I usually just put on my best "That's interesting but here's a different point of view" face and explain my side in a calm rational and non-confrontational manner. I hve never once had someone who was interested enough in a gun conversation to start spewing their non-sense give me anything but attention and debate.

I almost always win them over but, even when I don't, I'm comfortable in the knowledge that THEY weren't the target in the first place, it was everyone they were talking to that I was interested in teaching.

jerkface11
July 6, 2009, 11:57 AM
How about the myth that there's a fireball coming out of the barrel because the powder is still burning? Or that a short barrel needs a faster powder?

maskedman504
July 6, 2009, 12:57 PM
I try until I get frustrated.

Then I back off, relax and regroup.

Then I go back trying again until frustrated.
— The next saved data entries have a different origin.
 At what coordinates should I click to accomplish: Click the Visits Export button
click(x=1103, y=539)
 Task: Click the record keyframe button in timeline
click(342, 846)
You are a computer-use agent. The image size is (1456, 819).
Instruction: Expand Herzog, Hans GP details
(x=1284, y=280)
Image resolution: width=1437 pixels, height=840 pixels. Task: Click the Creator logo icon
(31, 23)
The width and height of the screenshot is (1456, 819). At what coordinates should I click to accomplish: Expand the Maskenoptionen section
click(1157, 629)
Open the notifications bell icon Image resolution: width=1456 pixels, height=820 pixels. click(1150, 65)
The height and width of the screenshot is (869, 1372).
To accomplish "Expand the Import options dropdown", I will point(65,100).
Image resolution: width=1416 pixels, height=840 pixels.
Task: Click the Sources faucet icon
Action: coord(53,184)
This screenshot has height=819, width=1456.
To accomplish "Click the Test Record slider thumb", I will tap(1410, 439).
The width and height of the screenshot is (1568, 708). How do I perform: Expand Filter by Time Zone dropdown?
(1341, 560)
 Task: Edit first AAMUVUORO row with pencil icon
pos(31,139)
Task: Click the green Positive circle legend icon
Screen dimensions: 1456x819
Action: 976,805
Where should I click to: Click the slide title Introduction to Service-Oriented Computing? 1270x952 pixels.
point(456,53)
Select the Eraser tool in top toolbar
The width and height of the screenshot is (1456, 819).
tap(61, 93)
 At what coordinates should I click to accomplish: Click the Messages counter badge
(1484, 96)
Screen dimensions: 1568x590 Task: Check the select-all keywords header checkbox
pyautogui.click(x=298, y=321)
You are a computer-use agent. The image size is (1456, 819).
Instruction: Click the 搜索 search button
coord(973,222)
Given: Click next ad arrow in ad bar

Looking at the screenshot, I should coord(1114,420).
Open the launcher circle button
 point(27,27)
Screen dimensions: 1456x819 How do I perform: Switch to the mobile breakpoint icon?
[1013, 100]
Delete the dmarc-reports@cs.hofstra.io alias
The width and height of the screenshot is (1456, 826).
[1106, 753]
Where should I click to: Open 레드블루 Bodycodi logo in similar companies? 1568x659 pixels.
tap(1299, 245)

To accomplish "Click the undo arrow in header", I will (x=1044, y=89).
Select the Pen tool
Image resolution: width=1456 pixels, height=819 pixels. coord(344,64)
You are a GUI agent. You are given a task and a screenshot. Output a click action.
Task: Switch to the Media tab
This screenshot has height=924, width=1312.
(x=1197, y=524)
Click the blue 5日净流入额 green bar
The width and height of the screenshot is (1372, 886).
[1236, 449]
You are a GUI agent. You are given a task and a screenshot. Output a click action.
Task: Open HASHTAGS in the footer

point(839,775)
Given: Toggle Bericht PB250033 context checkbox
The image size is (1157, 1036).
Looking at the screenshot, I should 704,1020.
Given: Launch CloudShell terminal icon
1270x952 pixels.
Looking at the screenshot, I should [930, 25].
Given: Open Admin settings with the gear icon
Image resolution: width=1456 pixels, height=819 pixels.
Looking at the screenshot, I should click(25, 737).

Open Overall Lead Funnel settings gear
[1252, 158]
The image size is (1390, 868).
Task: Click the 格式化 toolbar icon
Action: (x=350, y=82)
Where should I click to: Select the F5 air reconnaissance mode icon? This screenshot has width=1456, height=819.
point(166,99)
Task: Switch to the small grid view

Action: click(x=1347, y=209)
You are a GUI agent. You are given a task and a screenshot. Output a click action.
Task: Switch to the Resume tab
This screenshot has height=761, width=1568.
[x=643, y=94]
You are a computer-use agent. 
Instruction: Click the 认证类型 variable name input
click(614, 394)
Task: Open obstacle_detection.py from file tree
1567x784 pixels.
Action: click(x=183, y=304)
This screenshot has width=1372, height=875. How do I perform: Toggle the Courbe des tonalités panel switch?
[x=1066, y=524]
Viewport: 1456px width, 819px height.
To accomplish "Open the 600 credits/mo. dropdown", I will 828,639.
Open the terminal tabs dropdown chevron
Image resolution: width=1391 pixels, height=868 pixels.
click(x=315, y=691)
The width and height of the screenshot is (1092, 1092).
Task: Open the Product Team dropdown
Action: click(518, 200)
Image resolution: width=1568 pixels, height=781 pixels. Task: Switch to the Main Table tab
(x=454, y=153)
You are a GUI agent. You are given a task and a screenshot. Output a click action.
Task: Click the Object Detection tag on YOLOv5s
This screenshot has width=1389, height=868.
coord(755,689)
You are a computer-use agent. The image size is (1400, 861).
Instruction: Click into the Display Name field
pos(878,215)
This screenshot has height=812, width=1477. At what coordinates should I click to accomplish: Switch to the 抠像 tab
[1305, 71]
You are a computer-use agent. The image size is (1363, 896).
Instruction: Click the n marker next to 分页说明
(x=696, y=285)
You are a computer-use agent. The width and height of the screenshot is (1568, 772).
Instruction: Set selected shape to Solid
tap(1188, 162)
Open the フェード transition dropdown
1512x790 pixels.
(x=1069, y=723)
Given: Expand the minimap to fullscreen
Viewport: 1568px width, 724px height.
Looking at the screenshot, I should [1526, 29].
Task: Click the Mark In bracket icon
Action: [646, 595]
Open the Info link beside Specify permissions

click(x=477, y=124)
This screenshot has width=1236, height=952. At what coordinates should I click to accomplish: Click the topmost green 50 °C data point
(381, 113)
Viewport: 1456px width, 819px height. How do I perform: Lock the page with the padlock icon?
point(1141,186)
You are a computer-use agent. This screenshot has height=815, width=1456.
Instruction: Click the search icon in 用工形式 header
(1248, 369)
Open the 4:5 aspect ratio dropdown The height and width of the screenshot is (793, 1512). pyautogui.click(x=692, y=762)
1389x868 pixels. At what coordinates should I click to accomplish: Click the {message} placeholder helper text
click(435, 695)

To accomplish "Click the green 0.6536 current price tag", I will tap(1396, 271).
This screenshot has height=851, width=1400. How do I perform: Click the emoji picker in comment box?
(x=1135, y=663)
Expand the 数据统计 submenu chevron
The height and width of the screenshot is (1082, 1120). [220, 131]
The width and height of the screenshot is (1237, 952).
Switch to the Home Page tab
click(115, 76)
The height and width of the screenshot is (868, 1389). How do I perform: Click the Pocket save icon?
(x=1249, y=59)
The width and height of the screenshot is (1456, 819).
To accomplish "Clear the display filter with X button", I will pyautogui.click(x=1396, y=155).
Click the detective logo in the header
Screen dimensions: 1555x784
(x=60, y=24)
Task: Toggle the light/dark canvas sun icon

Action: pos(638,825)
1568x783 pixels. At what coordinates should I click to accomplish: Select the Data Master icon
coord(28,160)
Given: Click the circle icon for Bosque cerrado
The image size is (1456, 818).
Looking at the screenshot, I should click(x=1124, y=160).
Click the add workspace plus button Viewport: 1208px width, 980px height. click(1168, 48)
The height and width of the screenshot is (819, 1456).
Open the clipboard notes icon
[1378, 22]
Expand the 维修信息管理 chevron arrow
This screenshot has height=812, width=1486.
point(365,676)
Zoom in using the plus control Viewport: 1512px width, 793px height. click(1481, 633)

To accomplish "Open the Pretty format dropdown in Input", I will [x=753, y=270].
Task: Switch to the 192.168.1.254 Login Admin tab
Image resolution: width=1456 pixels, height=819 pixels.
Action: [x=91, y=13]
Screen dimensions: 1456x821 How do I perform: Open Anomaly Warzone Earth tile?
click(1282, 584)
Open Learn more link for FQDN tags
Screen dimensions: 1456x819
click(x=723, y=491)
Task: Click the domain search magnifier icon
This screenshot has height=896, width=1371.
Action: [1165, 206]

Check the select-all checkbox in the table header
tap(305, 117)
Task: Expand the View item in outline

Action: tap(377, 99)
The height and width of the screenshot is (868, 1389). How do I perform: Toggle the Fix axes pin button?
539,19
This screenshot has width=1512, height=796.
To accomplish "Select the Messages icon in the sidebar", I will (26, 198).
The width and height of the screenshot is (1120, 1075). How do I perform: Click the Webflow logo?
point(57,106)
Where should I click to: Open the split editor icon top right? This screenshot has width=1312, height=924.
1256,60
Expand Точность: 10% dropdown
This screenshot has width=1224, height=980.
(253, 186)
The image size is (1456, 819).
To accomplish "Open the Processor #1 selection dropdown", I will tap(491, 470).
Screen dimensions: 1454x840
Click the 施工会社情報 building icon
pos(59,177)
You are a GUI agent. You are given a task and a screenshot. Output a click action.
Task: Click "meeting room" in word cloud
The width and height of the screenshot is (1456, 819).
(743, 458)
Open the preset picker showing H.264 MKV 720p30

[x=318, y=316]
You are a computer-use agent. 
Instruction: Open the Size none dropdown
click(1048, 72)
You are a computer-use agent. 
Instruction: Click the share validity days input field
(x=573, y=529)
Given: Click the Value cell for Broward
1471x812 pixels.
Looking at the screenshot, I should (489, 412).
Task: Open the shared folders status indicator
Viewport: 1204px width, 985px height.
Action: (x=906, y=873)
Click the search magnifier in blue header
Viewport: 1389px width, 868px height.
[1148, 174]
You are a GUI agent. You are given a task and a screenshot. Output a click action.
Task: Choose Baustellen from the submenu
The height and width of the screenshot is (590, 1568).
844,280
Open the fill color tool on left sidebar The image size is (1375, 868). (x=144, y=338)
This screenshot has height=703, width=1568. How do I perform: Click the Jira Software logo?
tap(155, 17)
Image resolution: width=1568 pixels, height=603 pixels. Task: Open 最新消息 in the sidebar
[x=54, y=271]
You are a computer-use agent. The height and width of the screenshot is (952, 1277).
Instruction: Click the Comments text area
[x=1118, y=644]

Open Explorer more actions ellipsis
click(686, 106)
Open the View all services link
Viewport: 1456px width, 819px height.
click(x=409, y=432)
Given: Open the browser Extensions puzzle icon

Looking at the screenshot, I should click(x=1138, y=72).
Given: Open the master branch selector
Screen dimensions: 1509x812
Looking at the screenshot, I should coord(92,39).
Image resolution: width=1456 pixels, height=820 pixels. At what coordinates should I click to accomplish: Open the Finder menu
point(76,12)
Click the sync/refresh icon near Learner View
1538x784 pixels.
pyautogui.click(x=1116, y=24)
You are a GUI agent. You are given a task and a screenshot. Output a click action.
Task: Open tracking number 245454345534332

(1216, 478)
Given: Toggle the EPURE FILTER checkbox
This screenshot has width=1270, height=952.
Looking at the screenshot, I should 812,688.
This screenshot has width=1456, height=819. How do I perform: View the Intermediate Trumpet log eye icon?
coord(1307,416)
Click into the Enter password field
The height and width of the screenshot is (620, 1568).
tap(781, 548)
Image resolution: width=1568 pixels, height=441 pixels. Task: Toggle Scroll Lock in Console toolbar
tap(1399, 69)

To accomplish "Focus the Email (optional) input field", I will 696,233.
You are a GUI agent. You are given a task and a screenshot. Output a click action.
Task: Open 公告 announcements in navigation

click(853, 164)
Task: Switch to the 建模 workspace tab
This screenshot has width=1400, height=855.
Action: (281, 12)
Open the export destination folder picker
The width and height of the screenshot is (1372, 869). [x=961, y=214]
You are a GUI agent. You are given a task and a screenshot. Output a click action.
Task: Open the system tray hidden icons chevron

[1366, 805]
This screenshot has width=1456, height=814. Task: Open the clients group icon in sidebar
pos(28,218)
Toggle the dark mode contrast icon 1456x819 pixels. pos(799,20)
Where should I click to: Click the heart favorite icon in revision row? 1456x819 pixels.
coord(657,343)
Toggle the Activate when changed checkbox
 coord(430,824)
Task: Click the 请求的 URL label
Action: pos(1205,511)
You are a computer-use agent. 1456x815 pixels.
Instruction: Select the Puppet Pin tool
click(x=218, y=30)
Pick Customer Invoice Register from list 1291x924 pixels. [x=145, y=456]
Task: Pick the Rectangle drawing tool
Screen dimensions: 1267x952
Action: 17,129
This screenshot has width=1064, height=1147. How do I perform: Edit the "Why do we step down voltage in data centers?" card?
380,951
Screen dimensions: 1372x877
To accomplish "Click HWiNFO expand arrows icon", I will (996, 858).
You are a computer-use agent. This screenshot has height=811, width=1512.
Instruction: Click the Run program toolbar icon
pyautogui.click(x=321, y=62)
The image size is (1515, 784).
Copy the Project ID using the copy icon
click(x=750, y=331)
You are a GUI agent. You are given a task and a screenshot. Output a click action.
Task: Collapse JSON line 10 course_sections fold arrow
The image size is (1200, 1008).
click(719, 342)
Actually, I apply this method to most situations in my life.

GBExpat
July 6, 2009, 05:37 PM
How hard do you work to dispell myths?

Not very ...

I do recall once, however, when I was at university in the very early 70s and my housemates & I were watching a war movie on TV. I laughed when a GI successfully took cover from a long burst of MG42 fire behind a small tree.

I explained that in real world the fellow would be dead.

They did not buy my explanation so the following weekend I took them to my girlfriend's family farm and demonstrated the effects of 7.92x57 rounds on small trees.

Gamera
July 6, 2009, 06:29 PM
It depends on who the person is. If I'm in a restaurant and I hear the person one booth over saying something, I'm not going to lean over and correct them.
If I'm with my friends, or with friends' friends, then yup, I'll say something!

Shadow 7D
July 6, 2009, 07:12 PM
When debunking myth, age and uniforms help.

I'm a 28 year old army vet, and look young. I've been there, but the looks I get when I tell someone that, um, thats not right. Most of these myth tellers seem to get so indignant at young "puppy" contradicting them.

My personal favorite was a thirty something guy talking about how he had used this particular gun in the A-shaw (sp?) valley in Nam. Yep that is exactly what we used to pop turkeys in Iraq, It's a hard season, only open for for two days.

Corporal K
July 6, 2009, 07:50 PM
Gun myths can be hard to correct b/c so many people have a tremendous amount of emotion wrapped up in their gun/caliber/knowledge/experience level (or lack thereof). Emotion usually trumps logic.

Corporal K
July 6, 2009, 07:53 PM
*Heck, I bought a pump shotgun so I never have to shoot anyone, the sound of the racking will scare off even the most hardened criminals,

I can't stand when people buy in to these kinds of things. That's along the same lines of "shoot him in the yard and drag him in the house". :barf:

Titan6
July 6, 2009, 09:11 PM
If that worked you would just need a recording of that playing when your alarm went off.

It is a good point about the emotionalism. I think to be successful you have to be fairly dispassionate to keep the other person from having something to feed off of. Not monotone just straight forward, it would certainly be a bad time to prove things or score points.

Max
July 6, 2009, 09:19 PM
I gave up on arguing a long time ago. I used to get burnt up over that **** but, I learned to just let it go. Their is rarely any reason to bother.

Prod
July 6, 2009, 10:16 PM
One of my roommates argued that his Beretta .40 S&W was better than my suited to stopping an attacker than my shotgun with 00 buck, on the basis that buckshot won't penetrate enough to inflict mortal wounds. I tried to explain that buckshot was serious business, and he may be confused with birdshot. He was drinking at the time.

riverrat373
July 6, 2009, 11:21 PM
I spend a lot of time on this forum trying to correct myths but I don't think many people are listening!